** Data to use **
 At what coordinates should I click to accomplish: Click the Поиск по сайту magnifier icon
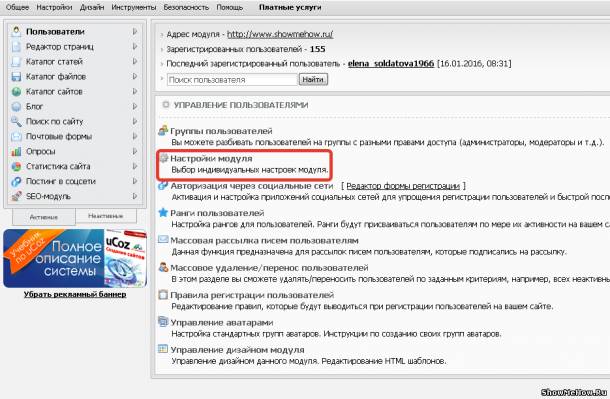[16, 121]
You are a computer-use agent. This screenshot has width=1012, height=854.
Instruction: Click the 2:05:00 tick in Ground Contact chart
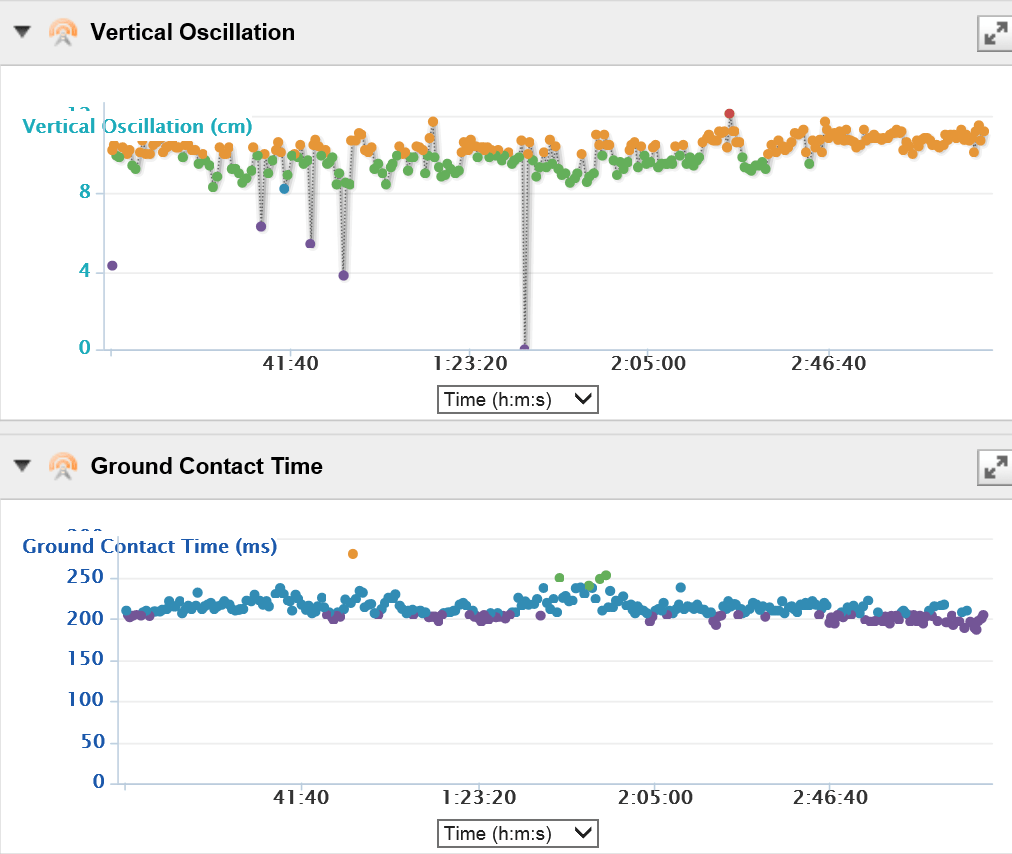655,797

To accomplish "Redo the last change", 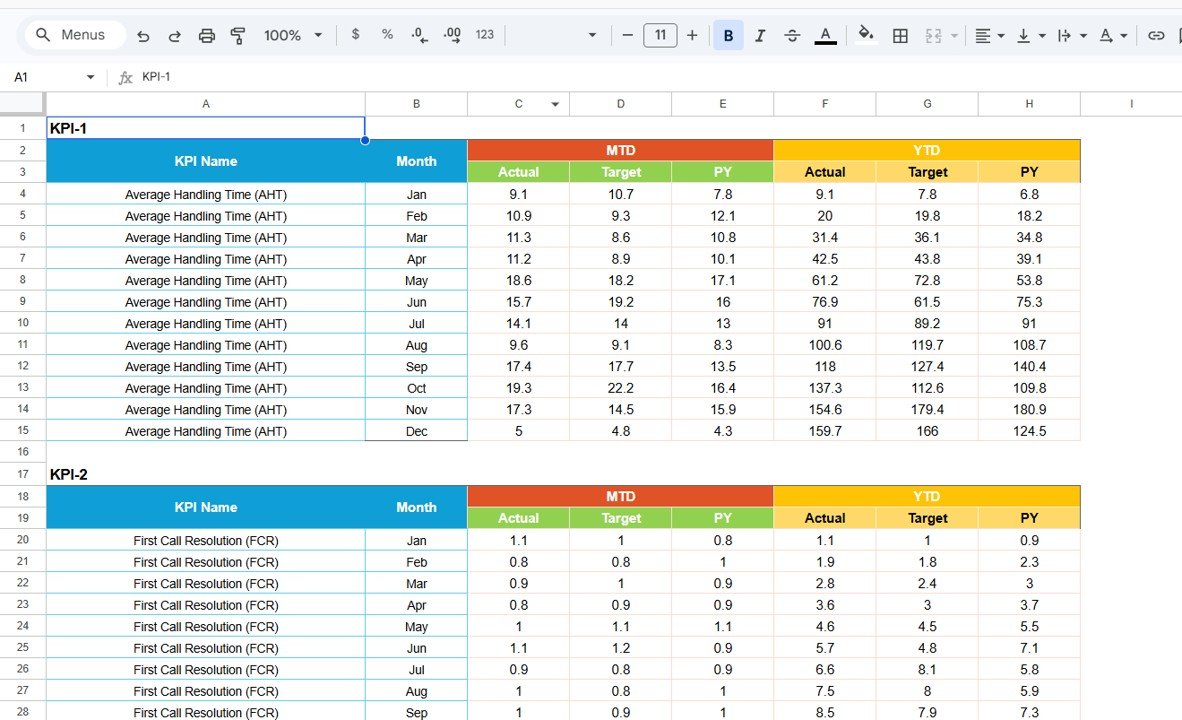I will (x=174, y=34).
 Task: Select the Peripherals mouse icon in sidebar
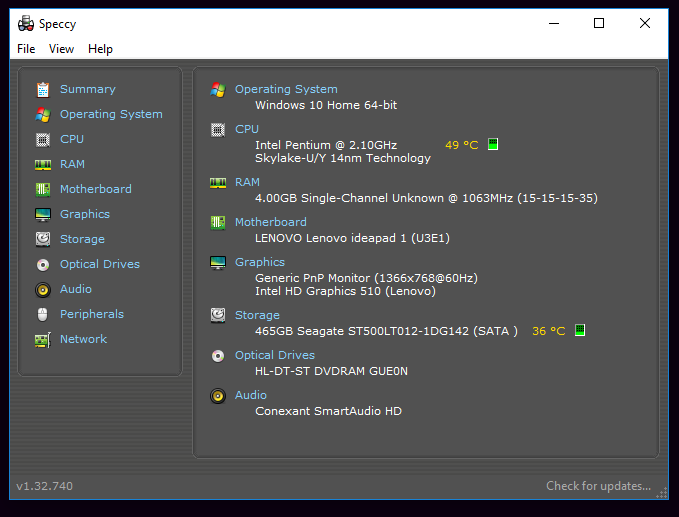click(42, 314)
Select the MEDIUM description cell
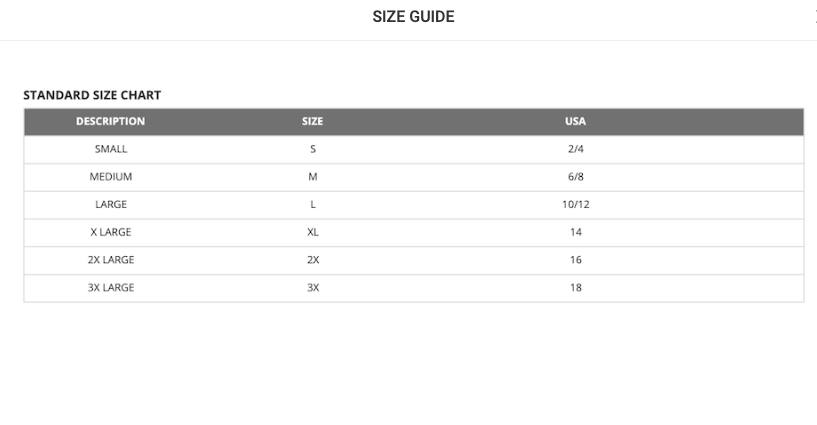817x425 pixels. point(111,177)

** About this task **
Please output the lines from the line that holds "Task: Select the" through the final line of the material above, both included. Each line must match exactly, and pictures must be excluded.

** Result for this exercise **
 Task: Select the Peripherals mouse icon in sidebar
click(42, 314)
Select the MEDIUM description cell
817x425 pixels. point(111,177)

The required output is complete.